Delineadas essas informações sobre João Cony, outra importante figura dos acontecimentos na Linha-Sul, retomamos as considerações sobre o levante ocorrido em 26 de maio de 1926 e a liderança de Hugo dos Santos nesse movimento.

Pelos depoimentos das testemunhas arroladas no processo criminal, ficou notório que Hugo Guimarães dos Santos, um empresário madeireiro de São Paulo, e João Cony, um revolucionário gaúcho, lideraram o movimento do dia 26 de maio na região de Iraty, no sul do Paraná. Ainda pelos relatos registrados, foi possível saber que os líderes denunciados e seus companheiros de revolta tinham por objetivo assaltar casas comerciais, agências bancárias e coletorias públicas, a fim de arrecadar recursos e dar suporte a uma revolução prevista para breve. O movimento foi liderado inicialmente por Santos e teve início em Roxo Roiz (atual Rio Azul, PR), de onde partiu com mais de vinte companheiros em um caminhão e um automóvel, ambos da marca Ford, em sentido à Mallet. Nesta cidade, tomaram de assalto um trem que chegava do Rio Grande do Sul. Depois, seguiram com o trem dominado para Roxo Roiz, local onde João Cony assumiria o comando geral dos revoltosos, e depois para a cidade vizinha de Antônio Rebouças. Dali, o plano era alcançar Iraty, a maior cidade naquele trecho da linha. Na sequência, partiriam para Ponta Grossa e, por fim, alcançariam a capital paranaense, Curityba. Tal roteiro, afinal, não foi cumprido como o planejado: os revoltosos se detiveram na estação de Riozinho, bairro rural de Iraty onde havia várias serrarias.

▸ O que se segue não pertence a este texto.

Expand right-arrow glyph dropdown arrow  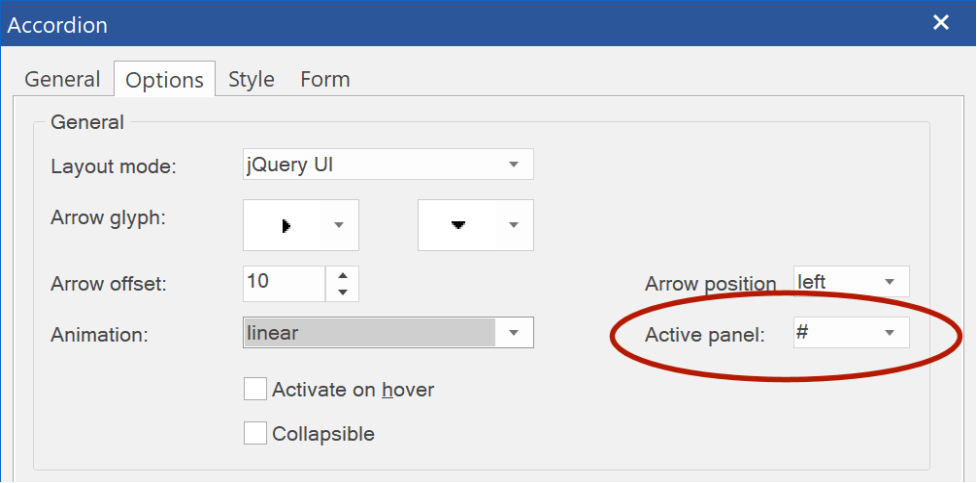[340, 225]
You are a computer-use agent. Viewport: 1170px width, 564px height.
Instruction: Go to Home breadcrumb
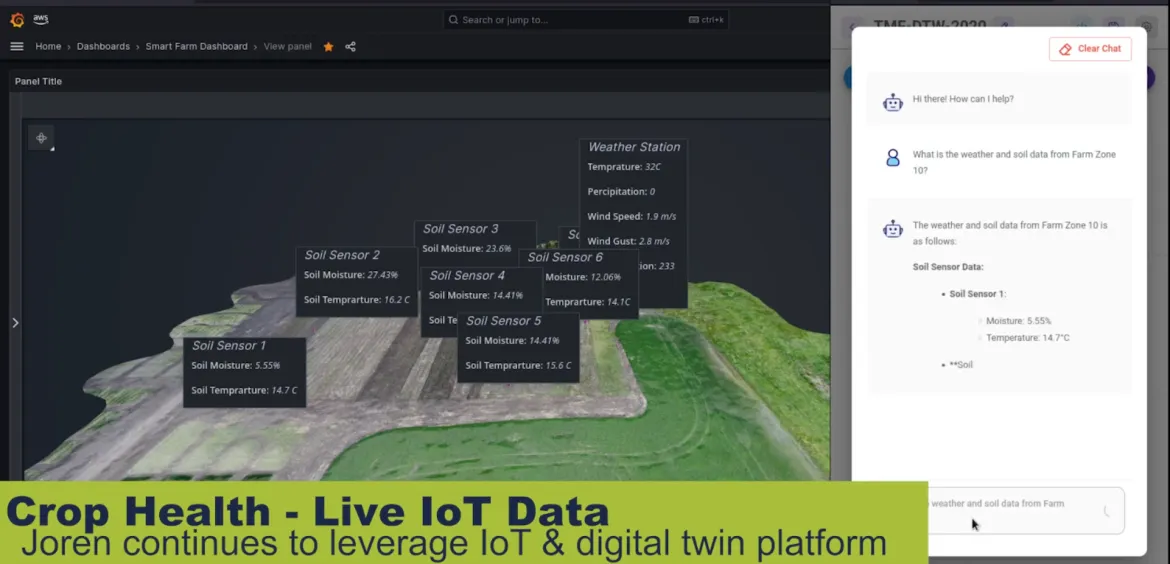[48, 46]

A noção de que os saques praticados nas cidades da Linha-Sul da ferrovia São Paulo-Rio Grande não eram comuns pode ser apreendida pelos testemunhos de Rafhael Bufren e Felippe Felix da Cruz (Mallet) (Cedoc/I - PC 290.69, 1926-1939, p. 18-46); Godofredo Varella e Ângelo Meneguello (Roxo Roiz) (Cedoc/I - PC 290.69, 1926-1939, p. 50-101); João de Goes Junior e Salib Jorge Alib (Rebouças) (Cedoc/I - PC 290.69, 1926-1939, p. 103-127), todos proprietários de casas comerciais e armazéns desfalcados pelos rebeldes. Além de Hortêncio Martins de Mello, Cezário Dias, Antônio Mariano da Silva, Octacílio Vieira e José Lucio Sá, funcionários das coletorias públicas nas cidades da Linha-Sul.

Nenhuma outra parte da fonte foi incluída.